Alles los en afwegen
"Zelfbediening of supermarkt kende men nog niet. Het waren de echte buurtwinkeltjes waar je de meeste klanten persoonlijk wel leerde kennen. Ze woonden ook meestal in de directe omgeving van de winkel.
Men kende nog geen voorverpakte artikelen. Alles was los in de bakken in de achterwand. Erwten, bonen, rijst, zuidvruchten, suiker. Maar ook vruchtenhagel, bruine suiker, basterdsuiker en vele andere artikelen.
Zachte zeep en stroop zaten in vaatjes of blikken. Rijst, suiker en meel kwamen in balen van circa 50 kilo binnen en werden dan overgegooid in de houten verkoopbakken. Ook stroop en zachte zeep werd met de hand uitgewogen. Grote pollepel in het stroopvat en maar draaien en gieten in een potje op de weegschaal en 250 gram uitwegen."
De wijk in
"Ook was er nog een wijk aan de winkel verbonden, dus donderdags de boekjes - waarin de bestellingen stonden - ophalen en vrijdags of zaterdags de boodschappen bezorgen op m’n transportfiets met een grote rieten mand voorop.

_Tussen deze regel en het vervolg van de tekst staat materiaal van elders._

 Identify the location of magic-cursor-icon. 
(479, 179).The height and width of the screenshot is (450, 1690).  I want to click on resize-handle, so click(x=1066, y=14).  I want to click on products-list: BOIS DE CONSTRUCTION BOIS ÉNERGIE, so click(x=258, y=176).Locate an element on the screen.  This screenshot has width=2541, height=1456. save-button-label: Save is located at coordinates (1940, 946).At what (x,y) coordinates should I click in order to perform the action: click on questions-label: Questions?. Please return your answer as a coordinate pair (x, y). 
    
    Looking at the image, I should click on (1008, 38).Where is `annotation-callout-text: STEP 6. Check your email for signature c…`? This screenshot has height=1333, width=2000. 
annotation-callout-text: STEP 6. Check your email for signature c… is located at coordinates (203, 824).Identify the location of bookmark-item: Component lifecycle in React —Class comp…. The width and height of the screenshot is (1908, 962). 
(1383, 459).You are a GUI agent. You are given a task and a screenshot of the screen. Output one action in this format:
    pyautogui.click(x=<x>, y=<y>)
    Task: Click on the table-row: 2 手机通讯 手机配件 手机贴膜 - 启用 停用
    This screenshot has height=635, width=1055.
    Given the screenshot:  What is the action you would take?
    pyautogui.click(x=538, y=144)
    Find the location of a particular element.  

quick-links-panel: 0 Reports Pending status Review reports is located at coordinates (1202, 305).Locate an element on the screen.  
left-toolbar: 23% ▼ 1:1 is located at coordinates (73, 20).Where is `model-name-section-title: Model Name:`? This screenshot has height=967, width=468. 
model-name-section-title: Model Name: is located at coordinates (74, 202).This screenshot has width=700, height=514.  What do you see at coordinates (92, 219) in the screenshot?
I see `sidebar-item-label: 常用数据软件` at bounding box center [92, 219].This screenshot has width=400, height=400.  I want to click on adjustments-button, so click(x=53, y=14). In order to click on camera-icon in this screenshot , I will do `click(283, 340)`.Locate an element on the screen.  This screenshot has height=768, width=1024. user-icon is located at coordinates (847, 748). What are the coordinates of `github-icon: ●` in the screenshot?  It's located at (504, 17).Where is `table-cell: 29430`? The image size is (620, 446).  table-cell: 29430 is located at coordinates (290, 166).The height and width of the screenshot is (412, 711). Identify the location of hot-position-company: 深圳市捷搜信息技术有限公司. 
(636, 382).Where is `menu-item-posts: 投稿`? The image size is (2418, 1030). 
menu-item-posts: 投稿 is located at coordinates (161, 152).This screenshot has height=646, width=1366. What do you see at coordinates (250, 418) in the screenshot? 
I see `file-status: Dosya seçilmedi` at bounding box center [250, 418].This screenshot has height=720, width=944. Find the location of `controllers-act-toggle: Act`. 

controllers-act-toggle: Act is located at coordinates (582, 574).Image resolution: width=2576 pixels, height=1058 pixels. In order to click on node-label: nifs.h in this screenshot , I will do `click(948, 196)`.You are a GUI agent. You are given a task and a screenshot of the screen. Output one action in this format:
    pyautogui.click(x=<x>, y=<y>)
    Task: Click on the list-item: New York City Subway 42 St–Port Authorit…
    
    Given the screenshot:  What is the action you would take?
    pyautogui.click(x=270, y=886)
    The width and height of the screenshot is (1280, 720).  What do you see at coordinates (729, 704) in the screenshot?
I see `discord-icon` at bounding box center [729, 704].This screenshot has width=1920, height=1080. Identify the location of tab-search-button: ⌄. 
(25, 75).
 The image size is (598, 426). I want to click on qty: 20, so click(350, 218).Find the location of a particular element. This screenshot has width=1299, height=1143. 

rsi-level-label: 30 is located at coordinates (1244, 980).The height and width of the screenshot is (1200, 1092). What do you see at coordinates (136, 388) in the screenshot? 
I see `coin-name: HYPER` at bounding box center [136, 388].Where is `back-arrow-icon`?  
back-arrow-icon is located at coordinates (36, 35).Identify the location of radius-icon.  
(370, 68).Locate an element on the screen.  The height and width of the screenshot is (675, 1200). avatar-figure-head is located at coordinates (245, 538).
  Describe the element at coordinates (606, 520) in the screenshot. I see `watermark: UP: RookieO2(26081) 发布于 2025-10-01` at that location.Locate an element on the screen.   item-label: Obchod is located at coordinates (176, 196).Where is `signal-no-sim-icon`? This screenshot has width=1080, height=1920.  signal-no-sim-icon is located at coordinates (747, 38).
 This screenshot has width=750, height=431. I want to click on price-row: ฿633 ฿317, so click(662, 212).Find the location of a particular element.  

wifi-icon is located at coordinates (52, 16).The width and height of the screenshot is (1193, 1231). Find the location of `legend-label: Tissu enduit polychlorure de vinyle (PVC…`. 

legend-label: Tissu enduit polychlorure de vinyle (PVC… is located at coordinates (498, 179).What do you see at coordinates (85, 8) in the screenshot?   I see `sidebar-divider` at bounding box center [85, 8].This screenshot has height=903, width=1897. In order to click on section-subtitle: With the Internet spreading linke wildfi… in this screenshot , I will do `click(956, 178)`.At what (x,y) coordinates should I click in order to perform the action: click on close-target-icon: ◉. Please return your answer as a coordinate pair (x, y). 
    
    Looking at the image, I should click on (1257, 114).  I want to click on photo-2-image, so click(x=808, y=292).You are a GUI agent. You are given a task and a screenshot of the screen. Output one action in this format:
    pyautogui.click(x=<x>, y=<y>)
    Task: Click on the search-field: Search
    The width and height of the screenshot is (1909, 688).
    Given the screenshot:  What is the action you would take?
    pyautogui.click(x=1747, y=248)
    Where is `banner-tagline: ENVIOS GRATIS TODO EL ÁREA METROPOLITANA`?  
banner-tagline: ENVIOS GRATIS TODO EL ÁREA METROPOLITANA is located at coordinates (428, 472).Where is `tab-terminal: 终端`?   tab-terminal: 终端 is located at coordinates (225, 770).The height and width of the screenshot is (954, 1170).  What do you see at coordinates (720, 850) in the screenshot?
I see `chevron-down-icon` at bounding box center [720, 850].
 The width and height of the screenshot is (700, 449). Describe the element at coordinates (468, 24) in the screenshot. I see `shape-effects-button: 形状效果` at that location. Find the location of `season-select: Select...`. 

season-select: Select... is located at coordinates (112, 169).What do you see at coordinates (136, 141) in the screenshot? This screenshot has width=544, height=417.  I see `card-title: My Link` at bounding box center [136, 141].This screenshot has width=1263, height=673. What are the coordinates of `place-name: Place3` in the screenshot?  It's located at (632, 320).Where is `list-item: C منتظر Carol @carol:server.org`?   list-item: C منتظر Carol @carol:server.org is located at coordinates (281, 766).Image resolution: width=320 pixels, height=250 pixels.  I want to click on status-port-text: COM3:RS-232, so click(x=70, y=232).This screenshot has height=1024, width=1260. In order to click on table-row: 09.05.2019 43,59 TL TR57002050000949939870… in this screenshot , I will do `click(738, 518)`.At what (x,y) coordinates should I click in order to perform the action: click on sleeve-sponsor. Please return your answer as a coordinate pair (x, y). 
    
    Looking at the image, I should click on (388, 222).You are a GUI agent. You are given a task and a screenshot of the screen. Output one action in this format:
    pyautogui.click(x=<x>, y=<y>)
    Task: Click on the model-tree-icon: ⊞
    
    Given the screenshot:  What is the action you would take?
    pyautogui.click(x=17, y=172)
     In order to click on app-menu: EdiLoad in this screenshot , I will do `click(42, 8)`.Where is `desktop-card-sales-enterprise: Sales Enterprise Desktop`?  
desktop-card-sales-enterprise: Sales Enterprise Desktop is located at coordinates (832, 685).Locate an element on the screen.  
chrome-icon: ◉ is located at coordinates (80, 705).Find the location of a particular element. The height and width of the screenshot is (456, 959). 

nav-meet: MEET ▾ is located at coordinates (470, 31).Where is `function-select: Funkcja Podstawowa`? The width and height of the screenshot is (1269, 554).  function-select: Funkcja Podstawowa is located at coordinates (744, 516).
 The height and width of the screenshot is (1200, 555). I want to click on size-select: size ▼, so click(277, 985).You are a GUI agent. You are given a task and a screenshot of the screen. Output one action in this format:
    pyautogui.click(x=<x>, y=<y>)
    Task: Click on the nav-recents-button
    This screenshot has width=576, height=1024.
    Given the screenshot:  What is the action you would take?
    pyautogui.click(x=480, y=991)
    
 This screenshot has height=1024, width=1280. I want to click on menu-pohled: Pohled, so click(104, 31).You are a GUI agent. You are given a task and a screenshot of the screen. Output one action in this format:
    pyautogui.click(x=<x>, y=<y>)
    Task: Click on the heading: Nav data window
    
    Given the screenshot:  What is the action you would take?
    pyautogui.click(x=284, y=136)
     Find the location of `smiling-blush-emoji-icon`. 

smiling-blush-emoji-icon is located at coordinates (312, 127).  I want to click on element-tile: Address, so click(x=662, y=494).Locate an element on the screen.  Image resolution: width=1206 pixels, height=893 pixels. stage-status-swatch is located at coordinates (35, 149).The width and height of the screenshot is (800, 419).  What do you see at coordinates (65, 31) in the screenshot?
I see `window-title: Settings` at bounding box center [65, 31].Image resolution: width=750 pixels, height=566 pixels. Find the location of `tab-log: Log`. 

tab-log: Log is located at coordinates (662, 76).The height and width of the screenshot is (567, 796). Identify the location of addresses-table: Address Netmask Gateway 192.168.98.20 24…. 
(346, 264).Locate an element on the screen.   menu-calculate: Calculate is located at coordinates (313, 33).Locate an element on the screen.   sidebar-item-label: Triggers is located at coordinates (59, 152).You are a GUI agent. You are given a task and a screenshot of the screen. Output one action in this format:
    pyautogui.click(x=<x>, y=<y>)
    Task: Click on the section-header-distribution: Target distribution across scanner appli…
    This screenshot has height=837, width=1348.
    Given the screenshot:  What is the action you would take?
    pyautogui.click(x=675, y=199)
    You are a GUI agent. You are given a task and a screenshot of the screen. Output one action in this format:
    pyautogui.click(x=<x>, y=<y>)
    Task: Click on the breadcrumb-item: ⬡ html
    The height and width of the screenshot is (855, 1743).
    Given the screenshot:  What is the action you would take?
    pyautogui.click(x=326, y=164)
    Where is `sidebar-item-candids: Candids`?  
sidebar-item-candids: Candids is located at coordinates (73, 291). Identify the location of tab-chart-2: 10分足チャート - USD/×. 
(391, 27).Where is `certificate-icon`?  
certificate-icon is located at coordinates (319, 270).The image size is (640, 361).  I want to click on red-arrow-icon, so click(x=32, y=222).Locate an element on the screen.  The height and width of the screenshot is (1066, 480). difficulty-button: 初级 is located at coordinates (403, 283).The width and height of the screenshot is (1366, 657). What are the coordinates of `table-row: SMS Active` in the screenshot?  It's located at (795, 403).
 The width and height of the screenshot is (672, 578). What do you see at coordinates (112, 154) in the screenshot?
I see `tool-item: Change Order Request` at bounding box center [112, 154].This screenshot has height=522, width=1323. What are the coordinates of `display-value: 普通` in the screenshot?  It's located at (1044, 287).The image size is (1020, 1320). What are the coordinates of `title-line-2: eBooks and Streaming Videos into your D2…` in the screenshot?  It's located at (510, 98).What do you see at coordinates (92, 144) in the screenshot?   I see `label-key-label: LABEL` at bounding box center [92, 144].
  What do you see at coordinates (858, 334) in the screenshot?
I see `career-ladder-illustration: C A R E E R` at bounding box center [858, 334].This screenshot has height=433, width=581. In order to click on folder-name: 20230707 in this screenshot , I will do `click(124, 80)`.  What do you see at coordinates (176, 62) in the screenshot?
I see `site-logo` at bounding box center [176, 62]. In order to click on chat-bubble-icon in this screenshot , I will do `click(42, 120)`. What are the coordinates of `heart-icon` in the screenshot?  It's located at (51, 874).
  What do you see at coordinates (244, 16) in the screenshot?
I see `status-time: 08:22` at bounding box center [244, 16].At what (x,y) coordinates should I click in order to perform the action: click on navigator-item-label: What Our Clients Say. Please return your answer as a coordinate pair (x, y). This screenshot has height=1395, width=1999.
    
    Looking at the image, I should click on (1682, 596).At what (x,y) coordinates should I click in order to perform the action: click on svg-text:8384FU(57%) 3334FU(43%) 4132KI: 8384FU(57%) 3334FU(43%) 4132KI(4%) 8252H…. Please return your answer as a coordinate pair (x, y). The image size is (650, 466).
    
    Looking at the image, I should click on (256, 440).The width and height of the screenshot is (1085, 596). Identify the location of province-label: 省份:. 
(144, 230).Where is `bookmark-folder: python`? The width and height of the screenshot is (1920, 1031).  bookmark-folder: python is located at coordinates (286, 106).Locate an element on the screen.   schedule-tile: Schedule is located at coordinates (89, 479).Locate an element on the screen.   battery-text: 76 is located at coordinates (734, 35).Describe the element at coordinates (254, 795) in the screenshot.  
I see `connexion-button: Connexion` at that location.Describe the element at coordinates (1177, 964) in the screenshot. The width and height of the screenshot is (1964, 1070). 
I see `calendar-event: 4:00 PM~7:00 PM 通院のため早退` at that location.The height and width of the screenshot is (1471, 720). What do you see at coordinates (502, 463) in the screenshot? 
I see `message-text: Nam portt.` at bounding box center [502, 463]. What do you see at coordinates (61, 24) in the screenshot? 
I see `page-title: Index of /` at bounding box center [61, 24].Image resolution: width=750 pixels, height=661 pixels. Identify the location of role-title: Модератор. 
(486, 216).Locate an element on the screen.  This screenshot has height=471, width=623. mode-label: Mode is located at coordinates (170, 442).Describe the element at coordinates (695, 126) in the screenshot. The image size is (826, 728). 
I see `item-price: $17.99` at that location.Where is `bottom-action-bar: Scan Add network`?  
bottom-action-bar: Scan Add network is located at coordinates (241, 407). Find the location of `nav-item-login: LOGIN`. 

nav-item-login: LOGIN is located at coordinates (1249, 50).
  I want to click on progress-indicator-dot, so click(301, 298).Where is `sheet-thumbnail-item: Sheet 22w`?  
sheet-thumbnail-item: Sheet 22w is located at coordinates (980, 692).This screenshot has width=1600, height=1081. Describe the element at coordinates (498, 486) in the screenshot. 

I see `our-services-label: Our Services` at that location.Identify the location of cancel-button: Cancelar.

Ook gas en electrapenningen voor de meters thuis moesten bij het energiebedrijf ingekocht worden en in de winkel. verkocht. Maar je verdiende er haast niets mee. Uiteraard kwam 's avonds wel eens deze of gene een penning halen, want het gas of licht was uit gegaan. De penning was 'op'.
Later ben ik in de supermarktwereld terecht gekomen."